Besides the provision preserving the family tax breaks and the research-and-experimentation tax credit, the bill also would continue a provision that permits employers who reimburse their workers for college costs to claim those outlays as deductions.
It would extend the life of a law that provides tax credits for businesses that hire welfare recipients and a provision that would allow financial services companies to defer payment of taxes on their investments overseas until the returns are brought back into the United States.
Finally, it would extend, through July 1, 2004, a provision that lets businesses that use wind or plant matter to generate electricity claim a tax credit to cover their costs and would broaden the benefits to apply to firms that use poultry waste to make electricity.

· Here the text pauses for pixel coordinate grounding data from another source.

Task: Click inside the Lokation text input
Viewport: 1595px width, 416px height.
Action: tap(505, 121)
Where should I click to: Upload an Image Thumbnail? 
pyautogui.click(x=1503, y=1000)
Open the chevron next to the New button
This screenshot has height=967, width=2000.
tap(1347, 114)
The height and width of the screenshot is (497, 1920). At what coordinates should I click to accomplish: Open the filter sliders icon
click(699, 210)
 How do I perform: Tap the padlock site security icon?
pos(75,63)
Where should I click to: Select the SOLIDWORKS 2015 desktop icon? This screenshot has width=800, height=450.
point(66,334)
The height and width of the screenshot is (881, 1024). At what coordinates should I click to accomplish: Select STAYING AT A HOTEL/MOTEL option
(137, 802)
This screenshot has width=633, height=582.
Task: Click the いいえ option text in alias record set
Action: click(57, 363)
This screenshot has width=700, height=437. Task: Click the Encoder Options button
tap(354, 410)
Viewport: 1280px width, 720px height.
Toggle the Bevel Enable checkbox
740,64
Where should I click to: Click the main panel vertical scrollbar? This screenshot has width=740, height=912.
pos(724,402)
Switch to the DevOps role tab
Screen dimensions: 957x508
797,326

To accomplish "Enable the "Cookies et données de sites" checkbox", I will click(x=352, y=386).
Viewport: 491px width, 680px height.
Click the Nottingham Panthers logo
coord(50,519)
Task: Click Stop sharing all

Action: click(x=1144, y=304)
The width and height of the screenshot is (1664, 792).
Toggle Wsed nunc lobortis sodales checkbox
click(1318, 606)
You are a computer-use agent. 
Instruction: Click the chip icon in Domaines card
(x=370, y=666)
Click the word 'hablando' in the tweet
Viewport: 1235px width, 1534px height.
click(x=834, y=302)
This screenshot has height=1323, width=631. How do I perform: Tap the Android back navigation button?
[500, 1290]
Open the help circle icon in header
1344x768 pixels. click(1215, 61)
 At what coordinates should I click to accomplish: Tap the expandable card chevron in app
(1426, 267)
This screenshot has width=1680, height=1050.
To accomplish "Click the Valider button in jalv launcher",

The last provision was inserted in the bill by Sen. William V. Roth Jr. (R-Del.), chairman of the Senate Finance Committee, who represents one of the nation’s biggest poultry-producing states.
The House Ways and Means Committee already has approved a similar version of the bill, but House leaders have not yet scheduled it for a floor vote. Friday’s Senate action means that the bill will go immediately to a conference committee as soon as the House passes its bill.
The differences between the Senate and the House Ways and Means Committee versions of the bill are relatively small. The House measure contains many of the same provisions as the Senate bill but would extend them beyond the 18 months that the Senate bill would.
The Senate version, however, will be easier for congressional budget-makers to handle because its cost--$8.5 billion in revenues--would be fully offset by spending cuts made elsewhere in the budget.
By contrast, the House bill would drain $23 billion in revenues, but its cost would not be offset by spending cuts. Thus, its passage would drive Congress closer to using part of the surplus in the Social Security trust fund, which Republicans have declared off limits.
Lott had proposed his own $33-billion “extenders” package, as the tax-cut extensions are known, but withdrew it before the Senate action Friday in the interest of pushing the bill through.
Some Democrats had warned that, if the majority leader had insisted on considering his own proposal, they were poised to tie up the measure in parliamentary maneuvering.